For an efficient function of AI agent, the environment model on which it operates needs to be: extensible, as general as possible, as close to problem as possible and to be computation friendly. A consequence for the computation friendly requirement is that AI world model has to be optimized in the range to be just good enough to cover the problem and neither simpler, nor more generic. An AI agent should also be able to ensure optional adaptation of the accuracy vs. computation time trade off. Some AI problems, like an optimal journey of travelling salesmen between various locations are very difficult and slow to resolve with full accuracy, but the usable results can be obtained fast.
One of the other important characteristics of AI models is that they need to ensure a dynamic representation language that is not only rich enough, maintainable but can enable adaptation of problem definition in time, incorporating new facts during program execution. One of the most frequently used method to ensure dynamic AI processing is to allow updates of the constraint sets required for successful solution, based on constraint satisfaction criteria.
Due to such dynamism in AI application execution, it is usually said that these applications operate in exploration mode, rather than exploitation mode characteristic for pre-programmed software applications.

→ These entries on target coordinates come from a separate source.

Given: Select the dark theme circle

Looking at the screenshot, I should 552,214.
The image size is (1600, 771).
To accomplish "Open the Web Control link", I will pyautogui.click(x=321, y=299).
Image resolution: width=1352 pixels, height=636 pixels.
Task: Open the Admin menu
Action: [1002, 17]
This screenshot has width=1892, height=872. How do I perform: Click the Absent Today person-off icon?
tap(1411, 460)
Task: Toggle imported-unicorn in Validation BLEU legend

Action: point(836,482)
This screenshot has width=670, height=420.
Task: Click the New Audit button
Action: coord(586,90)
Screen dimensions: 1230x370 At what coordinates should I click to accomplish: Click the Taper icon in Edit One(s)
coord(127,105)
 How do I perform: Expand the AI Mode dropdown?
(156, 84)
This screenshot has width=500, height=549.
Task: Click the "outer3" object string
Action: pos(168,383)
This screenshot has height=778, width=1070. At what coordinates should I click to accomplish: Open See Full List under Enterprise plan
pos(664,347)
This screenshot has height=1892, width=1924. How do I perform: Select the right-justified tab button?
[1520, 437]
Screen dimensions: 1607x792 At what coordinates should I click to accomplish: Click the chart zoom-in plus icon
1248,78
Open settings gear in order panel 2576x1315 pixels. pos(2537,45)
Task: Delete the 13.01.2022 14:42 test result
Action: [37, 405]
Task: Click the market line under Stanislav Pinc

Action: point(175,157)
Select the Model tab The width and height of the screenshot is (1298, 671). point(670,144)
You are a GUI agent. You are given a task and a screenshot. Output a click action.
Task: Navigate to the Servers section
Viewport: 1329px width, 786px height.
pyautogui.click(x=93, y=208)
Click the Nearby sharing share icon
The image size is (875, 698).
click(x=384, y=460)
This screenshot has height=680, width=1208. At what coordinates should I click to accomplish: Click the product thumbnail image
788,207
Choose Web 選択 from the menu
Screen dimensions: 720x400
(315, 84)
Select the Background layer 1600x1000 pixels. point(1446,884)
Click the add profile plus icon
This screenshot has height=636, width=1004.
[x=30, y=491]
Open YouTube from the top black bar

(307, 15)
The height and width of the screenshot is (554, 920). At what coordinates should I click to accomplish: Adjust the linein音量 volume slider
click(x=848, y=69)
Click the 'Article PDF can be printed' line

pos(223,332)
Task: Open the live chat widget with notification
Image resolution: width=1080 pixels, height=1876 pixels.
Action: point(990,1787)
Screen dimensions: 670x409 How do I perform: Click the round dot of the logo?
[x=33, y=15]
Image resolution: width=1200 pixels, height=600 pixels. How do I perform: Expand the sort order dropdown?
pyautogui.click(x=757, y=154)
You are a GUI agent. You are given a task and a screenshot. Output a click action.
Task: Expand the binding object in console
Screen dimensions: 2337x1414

To be able to accomplish such adaptation to the change, AI algorithms are not only subject to tests (as in other software application), but also to algorithm training. The success of such trainings are based on the scores that algorithm archives, similarly to student. Goal of the training is usually to maximize that score to the level high enough for the successful algorithm application in the field.
The AI agents also to be able to expand upon its functionality by learning (either guided or by learning along the tasks), to be able to work with “perfect information” (chess) or probabilistic (poker) and to be able to take deterministic (fixed set of input options) and stochastic approach (random input), based on nature of problem.
One of the most simple illustrations of AI agent operation could be observed in Optical Character Recognition (OCR) application:
- OCR AI agent decomposes problem into parts by identifying separate characters (in other applications these could be words or other tokens).
- Subsequently it approaches the problem iteratively by digitalizing the character area into vectors of 0 and 1 that represent the character image.
- Scales the representation (number of pixels) based on required computation time
- Get taught by sample character fonts, however need to be able to estimate similar fonts, e.g. by Euclidian distance (sum the squares of difference for each element)
Colangelo, A. (2014). Knowledge vs. Intelligence. Retrieved from https://alistapart.com/blog/post/knowledge-vs-intelligence.
Liew, A. (2007). Understanding Data, Information, Knowledge And Their Inter-Relationships". Journal of Knowledge Management Practice. 8 (2). January 2009.